What you need to do:
Pick every line out of the entries below that has the string "Email", and copy it.
--- Raw data ---
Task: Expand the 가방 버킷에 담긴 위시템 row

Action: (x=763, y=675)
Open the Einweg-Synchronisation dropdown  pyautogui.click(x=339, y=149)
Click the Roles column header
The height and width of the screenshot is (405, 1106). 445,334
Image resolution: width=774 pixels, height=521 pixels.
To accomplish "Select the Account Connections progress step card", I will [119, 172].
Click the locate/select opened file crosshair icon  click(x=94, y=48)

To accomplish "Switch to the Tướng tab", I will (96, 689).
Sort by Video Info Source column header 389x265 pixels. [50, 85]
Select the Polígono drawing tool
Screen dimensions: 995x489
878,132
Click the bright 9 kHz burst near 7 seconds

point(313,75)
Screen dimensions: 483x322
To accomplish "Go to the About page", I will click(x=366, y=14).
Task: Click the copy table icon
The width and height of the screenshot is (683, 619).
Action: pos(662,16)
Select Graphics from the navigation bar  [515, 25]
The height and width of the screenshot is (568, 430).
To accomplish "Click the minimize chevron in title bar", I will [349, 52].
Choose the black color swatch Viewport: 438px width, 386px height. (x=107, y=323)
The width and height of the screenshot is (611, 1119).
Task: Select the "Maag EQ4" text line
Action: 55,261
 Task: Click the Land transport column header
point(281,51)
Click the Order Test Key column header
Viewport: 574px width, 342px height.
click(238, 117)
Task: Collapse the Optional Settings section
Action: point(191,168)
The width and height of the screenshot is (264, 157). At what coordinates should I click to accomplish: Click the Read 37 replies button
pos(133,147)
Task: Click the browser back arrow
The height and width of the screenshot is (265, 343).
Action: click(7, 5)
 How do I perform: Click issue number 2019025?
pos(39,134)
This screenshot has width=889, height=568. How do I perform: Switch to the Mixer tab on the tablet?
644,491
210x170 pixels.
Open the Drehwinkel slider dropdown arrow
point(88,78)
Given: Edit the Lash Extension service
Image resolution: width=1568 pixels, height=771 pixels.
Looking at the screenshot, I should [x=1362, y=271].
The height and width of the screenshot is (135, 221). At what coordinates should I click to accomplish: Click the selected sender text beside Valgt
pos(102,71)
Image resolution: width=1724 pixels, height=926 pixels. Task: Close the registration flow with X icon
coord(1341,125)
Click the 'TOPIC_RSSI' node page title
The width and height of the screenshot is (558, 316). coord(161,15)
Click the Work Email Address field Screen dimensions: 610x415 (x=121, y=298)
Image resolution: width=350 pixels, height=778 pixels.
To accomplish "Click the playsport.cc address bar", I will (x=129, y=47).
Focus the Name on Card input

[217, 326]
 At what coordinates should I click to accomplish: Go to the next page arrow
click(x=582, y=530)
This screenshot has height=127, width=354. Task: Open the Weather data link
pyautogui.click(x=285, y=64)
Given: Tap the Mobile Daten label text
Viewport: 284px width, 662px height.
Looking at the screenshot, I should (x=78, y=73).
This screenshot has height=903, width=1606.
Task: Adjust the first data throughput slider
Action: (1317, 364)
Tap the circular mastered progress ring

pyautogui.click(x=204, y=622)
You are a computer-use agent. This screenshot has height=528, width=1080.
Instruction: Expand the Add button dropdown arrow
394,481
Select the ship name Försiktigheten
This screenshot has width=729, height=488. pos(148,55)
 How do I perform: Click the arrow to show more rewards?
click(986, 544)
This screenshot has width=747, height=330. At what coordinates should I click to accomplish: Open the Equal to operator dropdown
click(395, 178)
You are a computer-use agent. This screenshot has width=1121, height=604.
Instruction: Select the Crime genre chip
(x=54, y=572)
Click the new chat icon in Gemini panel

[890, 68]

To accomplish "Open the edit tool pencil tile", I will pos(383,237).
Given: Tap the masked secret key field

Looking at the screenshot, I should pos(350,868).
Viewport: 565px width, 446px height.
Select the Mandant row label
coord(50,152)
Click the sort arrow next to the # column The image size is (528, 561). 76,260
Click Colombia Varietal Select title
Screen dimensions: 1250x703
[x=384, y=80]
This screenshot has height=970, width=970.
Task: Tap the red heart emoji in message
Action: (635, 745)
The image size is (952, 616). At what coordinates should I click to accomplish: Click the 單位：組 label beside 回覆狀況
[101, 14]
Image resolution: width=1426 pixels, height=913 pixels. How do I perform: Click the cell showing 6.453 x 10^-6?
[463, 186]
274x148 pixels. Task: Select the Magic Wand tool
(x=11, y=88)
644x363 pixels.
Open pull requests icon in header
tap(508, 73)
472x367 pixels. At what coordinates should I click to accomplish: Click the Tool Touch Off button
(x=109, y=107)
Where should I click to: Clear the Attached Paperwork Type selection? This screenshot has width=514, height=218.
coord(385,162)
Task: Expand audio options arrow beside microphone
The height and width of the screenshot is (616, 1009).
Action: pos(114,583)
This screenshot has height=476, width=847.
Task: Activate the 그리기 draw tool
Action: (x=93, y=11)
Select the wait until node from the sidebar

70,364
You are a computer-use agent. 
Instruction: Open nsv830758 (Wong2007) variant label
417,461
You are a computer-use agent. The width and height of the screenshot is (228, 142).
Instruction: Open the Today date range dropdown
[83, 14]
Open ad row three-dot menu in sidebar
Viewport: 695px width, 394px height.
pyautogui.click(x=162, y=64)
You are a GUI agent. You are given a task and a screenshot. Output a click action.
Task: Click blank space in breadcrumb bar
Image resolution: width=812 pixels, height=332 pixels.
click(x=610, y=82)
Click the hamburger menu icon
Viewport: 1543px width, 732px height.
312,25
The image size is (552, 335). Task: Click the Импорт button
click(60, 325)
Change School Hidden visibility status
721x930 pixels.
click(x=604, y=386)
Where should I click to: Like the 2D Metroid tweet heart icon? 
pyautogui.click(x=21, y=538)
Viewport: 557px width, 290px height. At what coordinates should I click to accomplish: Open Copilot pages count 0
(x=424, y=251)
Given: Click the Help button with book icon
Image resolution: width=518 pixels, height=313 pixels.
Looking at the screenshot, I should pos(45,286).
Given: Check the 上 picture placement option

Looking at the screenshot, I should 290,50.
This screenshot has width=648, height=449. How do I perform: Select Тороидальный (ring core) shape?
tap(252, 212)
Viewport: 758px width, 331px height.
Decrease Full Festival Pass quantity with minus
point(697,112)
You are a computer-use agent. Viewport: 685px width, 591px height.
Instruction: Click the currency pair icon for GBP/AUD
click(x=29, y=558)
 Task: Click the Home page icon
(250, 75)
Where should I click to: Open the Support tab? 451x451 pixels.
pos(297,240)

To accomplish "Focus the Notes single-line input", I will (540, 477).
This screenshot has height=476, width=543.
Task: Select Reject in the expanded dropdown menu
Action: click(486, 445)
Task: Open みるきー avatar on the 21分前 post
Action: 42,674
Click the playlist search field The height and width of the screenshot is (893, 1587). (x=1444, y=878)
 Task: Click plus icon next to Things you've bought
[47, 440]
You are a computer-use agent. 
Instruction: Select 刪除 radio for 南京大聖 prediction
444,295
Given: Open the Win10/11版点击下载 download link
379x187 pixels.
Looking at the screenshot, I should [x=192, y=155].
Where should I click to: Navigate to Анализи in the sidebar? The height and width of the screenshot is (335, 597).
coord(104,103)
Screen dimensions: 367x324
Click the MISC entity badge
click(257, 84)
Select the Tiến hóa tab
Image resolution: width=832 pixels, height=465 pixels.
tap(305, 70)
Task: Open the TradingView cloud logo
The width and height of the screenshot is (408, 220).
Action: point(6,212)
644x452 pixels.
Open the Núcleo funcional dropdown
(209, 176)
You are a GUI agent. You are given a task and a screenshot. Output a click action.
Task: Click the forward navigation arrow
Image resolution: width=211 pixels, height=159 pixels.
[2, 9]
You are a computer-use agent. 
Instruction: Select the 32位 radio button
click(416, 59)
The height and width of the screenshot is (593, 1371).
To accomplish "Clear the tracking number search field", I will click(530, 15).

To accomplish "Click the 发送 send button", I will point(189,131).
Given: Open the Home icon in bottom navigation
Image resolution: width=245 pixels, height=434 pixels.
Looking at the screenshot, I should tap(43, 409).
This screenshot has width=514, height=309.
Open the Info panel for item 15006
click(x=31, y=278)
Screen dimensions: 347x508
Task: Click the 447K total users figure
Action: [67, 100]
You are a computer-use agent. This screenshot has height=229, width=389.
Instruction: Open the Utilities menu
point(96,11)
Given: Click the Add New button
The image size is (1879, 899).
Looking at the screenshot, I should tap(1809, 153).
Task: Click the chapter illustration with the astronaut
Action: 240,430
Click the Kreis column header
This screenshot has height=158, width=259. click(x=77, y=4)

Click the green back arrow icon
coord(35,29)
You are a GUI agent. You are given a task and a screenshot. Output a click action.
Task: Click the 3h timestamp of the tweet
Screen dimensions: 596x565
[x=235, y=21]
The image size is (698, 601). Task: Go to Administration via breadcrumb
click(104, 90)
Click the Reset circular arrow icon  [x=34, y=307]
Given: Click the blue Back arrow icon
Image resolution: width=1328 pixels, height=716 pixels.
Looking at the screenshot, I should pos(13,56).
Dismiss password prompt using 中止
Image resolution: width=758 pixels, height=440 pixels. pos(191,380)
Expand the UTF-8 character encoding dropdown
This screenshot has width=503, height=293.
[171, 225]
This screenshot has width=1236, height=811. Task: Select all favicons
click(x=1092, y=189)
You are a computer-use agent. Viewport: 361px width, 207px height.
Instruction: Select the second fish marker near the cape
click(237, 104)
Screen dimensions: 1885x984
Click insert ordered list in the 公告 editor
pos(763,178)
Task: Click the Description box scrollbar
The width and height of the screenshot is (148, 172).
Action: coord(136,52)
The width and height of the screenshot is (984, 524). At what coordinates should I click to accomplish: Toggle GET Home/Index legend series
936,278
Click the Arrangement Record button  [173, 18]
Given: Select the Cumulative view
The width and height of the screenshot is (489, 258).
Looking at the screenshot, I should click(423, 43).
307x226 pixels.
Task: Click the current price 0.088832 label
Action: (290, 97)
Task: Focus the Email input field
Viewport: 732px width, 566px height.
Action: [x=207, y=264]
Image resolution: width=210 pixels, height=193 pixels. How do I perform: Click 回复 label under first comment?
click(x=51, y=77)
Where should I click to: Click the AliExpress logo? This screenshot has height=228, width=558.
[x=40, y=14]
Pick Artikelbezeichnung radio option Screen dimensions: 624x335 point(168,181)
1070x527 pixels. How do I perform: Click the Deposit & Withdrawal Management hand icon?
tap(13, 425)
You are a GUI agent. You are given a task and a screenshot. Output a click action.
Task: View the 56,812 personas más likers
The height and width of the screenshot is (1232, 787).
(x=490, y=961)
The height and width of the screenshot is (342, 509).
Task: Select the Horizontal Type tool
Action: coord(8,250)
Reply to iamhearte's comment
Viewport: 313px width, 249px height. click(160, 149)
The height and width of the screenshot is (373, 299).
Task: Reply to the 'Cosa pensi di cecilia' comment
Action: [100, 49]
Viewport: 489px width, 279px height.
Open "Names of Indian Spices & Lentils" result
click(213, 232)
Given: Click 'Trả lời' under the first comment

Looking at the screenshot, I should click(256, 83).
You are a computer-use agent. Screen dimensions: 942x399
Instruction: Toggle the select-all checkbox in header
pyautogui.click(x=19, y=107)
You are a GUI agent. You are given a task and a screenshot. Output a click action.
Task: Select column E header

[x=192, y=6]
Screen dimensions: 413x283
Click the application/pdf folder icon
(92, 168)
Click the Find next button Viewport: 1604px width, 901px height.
---
Expected answer:
Click the Work Email Address field Screen dimensions: 610x415 (x=121, y=298)
Task: Focus the Email input field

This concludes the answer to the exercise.